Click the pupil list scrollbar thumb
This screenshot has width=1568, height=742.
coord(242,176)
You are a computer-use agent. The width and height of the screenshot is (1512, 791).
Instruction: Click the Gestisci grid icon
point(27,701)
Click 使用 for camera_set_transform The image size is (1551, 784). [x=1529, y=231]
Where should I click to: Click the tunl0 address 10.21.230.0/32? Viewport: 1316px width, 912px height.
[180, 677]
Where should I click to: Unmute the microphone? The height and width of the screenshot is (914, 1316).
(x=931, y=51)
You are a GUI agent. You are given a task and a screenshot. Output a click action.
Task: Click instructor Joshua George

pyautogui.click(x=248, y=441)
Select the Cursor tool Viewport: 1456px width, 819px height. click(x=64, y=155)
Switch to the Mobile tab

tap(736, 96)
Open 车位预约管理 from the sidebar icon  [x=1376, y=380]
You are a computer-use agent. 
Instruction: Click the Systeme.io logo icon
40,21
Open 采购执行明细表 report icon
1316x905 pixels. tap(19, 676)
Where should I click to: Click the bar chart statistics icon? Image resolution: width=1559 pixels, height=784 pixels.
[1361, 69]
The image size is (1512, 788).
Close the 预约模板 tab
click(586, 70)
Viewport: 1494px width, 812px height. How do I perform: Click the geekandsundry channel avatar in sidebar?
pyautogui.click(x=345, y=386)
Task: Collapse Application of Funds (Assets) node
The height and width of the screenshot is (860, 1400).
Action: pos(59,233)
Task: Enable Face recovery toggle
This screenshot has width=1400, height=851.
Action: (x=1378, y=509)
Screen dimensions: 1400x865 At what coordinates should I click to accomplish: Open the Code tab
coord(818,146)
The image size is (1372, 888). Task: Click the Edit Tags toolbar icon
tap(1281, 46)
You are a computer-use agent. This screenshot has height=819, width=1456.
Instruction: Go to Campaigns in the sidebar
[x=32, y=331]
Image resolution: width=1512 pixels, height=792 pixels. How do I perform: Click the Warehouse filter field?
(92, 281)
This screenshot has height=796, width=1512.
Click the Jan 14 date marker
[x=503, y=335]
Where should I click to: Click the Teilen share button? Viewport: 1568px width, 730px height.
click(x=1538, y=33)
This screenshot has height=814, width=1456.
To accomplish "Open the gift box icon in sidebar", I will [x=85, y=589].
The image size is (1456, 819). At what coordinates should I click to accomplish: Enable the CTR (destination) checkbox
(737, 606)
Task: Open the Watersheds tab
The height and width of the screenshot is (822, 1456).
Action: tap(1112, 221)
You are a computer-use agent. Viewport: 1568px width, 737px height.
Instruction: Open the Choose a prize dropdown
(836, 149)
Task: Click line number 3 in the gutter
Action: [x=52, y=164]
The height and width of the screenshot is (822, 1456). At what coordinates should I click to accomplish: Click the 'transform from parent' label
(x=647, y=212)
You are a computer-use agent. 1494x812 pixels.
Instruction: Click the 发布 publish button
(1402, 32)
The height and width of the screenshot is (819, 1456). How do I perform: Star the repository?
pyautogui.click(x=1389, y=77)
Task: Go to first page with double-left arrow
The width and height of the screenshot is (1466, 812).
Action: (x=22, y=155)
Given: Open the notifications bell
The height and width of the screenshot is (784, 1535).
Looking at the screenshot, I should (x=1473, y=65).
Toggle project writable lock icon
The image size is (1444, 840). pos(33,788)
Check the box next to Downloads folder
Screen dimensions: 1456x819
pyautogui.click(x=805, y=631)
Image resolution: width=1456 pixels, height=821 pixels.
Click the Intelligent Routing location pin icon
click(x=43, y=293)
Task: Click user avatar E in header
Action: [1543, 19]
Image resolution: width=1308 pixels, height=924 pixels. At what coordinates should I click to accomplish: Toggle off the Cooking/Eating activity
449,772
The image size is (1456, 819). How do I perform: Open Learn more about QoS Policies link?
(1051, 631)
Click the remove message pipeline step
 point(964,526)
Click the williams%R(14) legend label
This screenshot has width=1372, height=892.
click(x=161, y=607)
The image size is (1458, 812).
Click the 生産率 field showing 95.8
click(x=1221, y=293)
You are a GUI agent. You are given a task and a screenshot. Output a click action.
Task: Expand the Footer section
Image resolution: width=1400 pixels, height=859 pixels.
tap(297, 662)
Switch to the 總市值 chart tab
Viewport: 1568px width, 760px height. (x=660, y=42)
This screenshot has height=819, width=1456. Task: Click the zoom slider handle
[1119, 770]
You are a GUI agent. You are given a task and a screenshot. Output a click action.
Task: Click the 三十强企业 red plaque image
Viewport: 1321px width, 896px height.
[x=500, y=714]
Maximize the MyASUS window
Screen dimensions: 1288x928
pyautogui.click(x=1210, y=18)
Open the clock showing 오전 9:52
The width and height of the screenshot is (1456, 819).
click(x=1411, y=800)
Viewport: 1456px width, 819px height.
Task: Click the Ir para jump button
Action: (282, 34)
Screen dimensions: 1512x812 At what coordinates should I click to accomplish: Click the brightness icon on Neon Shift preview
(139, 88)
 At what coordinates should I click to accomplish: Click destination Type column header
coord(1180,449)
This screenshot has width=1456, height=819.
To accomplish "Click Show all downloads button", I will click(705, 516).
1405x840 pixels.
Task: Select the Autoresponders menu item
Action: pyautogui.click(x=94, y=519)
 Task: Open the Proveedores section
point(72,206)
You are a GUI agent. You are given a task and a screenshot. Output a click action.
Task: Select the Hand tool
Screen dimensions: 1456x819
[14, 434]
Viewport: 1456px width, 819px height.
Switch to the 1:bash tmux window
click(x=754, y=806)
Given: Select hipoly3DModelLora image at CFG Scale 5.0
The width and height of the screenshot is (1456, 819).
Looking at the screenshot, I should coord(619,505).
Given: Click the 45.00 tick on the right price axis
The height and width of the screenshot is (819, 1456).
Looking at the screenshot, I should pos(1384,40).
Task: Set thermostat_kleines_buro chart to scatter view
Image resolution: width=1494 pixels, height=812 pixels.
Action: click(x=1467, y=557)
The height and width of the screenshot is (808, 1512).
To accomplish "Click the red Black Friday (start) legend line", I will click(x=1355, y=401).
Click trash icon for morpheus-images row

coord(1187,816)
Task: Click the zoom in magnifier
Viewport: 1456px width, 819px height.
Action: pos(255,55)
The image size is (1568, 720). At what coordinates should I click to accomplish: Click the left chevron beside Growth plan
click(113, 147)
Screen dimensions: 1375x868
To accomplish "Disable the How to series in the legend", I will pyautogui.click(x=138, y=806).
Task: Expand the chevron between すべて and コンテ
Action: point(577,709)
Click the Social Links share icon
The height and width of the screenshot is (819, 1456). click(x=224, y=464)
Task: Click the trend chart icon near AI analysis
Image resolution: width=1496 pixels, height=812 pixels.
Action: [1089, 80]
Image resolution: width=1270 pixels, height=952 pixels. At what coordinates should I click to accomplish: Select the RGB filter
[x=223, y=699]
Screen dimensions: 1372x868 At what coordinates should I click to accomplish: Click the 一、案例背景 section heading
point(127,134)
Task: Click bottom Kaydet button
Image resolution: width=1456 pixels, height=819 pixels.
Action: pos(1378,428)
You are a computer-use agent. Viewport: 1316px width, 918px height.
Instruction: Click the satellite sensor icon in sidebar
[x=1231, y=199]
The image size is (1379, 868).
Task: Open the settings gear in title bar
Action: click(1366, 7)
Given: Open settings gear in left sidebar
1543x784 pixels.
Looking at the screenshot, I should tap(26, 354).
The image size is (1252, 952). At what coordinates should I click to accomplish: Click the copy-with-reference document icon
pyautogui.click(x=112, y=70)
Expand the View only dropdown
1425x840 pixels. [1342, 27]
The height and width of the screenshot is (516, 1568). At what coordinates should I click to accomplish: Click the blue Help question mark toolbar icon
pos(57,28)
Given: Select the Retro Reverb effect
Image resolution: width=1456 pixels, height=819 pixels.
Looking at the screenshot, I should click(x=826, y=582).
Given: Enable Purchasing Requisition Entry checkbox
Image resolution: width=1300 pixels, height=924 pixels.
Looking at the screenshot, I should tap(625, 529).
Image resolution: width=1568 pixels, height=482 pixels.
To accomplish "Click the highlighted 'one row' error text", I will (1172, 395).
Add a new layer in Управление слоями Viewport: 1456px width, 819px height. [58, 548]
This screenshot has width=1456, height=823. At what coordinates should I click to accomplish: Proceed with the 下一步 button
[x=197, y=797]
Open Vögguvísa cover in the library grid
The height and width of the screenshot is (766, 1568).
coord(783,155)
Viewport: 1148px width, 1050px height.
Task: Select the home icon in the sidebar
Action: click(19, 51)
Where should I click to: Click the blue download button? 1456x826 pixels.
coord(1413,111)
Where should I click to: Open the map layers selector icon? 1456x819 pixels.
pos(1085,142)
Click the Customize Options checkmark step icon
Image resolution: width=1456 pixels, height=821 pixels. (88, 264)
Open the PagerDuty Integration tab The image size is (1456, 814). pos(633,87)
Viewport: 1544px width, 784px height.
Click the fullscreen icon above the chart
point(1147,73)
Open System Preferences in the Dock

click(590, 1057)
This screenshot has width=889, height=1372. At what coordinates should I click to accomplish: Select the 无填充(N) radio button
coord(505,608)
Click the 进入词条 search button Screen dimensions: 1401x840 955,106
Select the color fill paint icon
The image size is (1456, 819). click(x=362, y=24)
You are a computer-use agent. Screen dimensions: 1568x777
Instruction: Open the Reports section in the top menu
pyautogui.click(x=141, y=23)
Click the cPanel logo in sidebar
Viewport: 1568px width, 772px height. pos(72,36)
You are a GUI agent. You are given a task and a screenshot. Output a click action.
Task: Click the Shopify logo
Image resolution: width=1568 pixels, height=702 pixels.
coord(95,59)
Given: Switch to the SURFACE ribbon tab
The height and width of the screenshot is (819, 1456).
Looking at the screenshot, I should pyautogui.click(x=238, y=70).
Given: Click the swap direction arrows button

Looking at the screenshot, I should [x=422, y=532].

--------------------------------------------------

Only the lines above starting at the one containing "Select the color fill paint icon" and ending at the one containing "Task: Click the Shopify logo", both included, are to be returned, exactly as they read.

Select the color fill paint icon
The image size is (1456, 819). click(x=362, y=24)
You are a computer-use agent. Screen dimensions: 1568x777
Instruction: Open the Reports section in the top menu
pyautogui.click(x=141, y=23)
Click the cPanel logo in sidebar
Viewport: 1568px width, 772px height. pos(72,36)
You are a GUI agent. You are given a task and a screenshot. Output a click action.
Task: Click the Shopify logo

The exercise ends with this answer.